O DSM-V, o manual de referência da prática clínica em saúde mental, na sua quinta edição, veio incluir a categoria diagnóstica de “problemas religiosos e espirituais”, fruto do impulso dado por parte dos terapeutas da linha transpessoal a fim de fazer face à necessidade de dar atenção clínica a estas questões, que se tornaram de algum modo mais correntes (LUKOFF et al., 1998). Ainda que a assistência terapêutica transpessoal neste tipo de crises seja ideal, qualquer estratégia de acompanhamento deste tipo de situação, para além do diagnóstico diferencial, deverá ser de apoio no processo e de cooperação com o indivíduo, de modo a aproveitar o potencial positivo de transformação, de maneira a que não seja confundida com uma perturbação psicótica e possa conduzir à autorrealização do indivíduo como ser humano integral.

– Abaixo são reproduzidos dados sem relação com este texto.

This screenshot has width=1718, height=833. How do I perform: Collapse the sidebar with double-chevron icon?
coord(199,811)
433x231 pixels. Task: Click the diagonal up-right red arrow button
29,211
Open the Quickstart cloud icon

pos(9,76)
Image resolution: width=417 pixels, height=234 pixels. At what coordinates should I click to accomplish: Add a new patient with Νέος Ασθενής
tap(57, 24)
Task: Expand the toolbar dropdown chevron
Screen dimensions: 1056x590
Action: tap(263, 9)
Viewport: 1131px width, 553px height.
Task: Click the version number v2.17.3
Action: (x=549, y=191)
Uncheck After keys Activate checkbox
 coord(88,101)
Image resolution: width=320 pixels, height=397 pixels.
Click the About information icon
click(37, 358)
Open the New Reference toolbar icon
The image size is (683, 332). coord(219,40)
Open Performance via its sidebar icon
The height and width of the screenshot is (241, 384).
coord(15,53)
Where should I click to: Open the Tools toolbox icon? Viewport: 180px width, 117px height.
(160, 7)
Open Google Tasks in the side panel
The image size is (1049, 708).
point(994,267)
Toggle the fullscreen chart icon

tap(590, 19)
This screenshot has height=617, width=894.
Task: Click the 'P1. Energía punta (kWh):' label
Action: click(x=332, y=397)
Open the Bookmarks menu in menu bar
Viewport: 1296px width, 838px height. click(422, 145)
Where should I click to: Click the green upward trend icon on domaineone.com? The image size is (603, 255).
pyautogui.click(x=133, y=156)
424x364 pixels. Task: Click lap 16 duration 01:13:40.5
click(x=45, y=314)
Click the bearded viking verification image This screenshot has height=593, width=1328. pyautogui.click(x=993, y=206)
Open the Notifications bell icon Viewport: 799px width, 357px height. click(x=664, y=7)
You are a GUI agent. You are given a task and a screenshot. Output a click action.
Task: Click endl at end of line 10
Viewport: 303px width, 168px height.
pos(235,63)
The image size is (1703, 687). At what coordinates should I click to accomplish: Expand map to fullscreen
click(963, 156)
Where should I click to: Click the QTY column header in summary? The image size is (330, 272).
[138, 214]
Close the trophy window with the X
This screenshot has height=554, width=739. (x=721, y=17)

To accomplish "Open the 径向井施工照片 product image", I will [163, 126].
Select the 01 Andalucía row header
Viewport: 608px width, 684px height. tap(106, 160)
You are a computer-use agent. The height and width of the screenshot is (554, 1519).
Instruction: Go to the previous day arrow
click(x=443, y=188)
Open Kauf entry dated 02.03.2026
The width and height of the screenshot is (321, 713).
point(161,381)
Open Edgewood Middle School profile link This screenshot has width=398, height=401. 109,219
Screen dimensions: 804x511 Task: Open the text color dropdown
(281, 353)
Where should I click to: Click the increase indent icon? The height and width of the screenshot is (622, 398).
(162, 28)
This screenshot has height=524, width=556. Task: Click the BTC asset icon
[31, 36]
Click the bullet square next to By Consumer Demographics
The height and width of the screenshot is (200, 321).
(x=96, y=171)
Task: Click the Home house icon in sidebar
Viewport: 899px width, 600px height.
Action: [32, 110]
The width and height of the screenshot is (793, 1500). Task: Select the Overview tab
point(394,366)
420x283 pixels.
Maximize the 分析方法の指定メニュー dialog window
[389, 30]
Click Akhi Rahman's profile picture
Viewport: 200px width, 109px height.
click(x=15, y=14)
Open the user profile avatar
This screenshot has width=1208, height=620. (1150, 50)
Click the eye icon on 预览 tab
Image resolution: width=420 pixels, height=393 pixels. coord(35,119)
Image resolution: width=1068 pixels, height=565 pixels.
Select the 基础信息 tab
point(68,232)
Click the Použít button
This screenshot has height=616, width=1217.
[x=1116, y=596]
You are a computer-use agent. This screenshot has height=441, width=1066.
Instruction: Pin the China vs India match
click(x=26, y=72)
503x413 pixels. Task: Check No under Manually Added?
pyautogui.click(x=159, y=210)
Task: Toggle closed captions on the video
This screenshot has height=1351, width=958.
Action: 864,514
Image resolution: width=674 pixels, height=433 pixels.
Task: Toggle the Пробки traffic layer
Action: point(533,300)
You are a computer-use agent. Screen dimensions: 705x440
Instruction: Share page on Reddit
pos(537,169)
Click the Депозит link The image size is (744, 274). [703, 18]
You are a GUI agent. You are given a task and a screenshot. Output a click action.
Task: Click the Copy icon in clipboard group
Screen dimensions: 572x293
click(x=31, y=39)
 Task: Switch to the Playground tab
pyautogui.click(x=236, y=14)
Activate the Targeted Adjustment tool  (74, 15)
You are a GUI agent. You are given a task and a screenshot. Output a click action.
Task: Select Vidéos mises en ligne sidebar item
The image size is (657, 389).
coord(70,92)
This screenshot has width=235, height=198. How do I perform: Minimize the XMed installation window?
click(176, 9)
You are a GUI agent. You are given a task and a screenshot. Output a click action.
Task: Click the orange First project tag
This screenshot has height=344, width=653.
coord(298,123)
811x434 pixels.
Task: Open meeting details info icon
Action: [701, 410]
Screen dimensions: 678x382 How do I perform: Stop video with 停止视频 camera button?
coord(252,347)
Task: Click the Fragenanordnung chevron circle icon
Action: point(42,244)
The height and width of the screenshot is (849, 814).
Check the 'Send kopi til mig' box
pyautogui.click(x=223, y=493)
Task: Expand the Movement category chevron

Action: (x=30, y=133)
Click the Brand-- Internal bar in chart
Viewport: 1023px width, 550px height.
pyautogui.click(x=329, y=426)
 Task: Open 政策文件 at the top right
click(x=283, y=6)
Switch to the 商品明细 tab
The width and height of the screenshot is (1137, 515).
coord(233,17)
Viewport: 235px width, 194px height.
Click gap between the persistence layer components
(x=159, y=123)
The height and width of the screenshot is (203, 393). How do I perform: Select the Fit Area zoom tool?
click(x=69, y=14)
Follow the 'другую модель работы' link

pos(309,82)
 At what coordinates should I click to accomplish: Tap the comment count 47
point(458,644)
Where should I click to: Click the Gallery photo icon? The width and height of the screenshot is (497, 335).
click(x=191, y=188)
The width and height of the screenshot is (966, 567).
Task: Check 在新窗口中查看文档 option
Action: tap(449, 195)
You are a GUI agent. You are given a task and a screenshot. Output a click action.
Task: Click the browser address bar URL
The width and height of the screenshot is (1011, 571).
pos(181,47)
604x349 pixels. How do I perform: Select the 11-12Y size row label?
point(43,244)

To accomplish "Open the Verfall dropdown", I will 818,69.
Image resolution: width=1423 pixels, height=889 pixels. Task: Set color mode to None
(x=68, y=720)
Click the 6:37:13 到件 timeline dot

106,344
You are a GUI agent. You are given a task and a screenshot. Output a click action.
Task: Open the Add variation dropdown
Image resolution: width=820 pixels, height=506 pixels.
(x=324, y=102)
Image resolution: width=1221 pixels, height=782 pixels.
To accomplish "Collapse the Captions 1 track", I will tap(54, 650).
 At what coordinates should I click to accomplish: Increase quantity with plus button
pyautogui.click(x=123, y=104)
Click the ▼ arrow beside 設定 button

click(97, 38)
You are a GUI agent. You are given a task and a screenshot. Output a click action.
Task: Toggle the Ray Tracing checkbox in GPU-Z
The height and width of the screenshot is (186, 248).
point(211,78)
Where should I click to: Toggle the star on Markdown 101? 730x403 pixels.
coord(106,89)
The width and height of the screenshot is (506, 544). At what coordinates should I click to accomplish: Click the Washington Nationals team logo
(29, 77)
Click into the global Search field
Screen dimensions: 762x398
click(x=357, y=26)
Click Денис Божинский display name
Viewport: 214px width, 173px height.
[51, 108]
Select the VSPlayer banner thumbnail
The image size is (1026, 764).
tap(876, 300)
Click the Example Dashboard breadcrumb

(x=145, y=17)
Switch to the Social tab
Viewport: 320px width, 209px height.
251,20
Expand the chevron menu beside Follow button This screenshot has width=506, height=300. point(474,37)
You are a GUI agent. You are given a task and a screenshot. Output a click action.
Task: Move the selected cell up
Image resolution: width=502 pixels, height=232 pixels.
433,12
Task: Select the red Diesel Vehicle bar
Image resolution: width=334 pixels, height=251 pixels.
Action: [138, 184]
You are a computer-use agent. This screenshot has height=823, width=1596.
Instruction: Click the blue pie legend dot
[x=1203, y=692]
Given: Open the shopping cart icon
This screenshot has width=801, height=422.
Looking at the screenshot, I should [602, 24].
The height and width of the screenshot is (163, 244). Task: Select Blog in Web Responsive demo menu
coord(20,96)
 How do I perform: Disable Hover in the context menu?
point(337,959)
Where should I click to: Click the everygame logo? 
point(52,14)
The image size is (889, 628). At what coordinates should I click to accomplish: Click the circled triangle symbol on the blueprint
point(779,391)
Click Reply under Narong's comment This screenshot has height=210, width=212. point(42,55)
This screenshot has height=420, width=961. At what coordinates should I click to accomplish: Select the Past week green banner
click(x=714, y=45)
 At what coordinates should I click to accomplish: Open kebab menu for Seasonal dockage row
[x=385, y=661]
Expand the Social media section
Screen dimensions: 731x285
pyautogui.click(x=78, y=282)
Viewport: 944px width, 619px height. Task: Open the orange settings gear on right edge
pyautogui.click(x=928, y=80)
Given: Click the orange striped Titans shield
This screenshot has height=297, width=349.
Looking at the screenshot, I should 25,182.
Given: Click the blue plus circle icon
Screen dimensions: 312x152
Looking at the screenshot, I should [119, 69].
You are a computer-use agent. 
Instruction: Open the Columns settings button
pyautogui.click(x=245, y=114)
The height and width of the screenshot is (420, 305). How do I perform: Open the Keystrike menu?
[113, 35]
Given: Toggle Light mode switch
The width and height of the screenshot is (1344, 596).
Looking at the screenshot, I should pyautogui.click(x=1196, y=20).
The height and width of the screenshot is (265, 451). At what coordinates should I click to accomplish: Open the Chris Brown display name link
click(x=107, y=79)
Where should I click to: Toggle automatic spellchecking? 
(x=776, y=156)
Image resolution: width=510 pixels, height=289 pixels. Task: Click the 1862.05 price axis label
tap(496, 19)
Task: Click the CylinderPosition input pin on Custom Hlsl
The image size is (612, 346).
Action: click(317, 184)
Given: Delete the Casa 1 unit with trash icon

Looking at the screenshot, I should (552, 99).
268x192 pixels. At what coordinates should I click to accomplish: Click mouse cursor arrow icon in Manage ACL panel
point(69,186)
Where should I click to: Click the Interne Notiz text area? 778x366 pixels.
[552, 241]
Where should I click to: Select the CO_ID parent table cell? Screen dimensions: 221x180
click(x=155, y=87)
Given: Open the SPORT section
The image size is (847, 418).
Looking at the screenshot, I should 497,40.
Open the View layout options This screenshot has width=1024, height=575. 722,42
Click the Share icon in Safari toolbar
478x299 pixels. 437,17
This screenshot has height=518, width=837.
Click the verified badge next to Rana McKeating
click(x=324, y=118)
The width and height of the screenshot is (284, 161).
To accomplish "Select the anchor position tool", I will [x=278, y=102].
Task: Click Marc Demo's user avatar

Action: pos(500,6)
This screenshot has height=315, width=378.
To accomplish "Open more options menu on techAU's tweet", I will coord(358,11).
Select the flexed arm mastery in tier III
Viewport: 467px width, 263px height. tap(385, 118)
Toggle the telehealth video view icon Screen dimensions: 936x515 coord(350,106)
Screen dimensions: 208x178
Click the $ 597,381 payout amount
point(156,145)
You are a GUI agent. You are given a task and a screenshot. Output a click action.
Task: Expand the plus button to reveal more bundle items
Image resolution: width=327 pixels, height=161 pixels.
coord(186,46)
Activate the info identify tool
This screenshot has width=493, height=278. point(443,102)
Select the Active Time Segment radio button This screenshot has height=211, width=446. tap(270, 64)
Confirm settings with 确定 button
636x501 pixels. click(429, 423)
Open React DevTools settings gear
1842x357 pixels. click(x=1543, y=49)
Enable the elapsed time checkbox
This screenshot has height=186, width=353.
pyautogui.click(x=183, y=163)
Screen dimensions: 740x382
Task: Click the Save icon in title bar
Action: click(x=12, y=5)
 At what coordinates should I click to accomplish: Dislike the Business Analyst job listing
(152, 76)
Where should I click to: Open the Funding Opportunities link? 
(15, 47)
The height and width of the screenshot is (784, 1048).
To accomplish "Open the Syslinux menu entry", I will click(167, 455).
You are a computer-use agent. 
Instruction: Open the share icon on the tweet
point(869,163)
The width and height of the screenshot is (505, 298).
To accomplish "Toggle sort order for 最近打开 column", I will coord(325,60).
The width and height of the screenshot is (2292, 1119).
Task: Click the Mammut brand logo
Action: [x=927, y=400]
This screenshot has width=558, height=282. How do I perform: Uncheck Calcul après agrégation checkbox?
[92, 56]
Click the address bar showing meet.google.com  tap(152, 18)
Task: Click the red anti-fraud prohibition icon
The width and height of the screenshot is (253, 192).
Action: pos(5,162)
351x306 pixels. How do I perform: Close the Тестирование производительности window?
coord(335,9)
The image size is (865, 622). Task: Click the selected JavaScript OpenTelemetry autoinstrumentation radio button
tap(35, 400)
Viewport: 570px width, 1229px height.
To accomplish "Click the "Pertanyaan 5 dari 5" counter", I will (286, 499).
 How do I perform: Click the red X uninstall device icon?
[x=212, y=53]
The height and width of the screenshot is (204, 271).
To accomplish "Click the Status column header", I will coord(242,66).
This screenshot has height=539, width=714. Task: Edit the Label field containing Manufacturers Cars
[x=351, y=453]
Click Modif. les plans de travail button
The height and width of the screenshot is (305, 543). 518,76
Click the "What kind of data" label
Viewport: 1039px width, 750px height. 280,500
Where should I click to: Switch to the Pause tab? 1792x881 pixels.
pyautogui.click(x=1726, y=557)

Bibliog.: AMERICAN PSYCHIATRIC ASSOCIATION, DSM V – Manual de Diagnóstico e Estatística das Perturbações Mentais, Lisboa, Climepsi Editores, 2014; GROF, Stanislav, A Psicologia do Futuro. Lições da Investigação Moderna sobre a Consciência, trad. CRUZ, Selena, Porto, Via Óptima, 2007; GROF, Stanislav e GROF, Christina (eds.), Spiritual Emergency: When Personal Transformation Becomes a Crisis, Los Angeles, Jeremy P. Tarcher, Inc., 1989; Id., The Stormy Search for the Self: Understanding and Living with Spiritual Emergency, London, Mandala, 1991; LUKOFF, D. et al., “From spiritual emergency to spiritual problem: The transpersonal root of the new DSM-IV category”, Journal of Humanistic Psychology, vol. 38, n.º 2, 1998, pp. 21-50.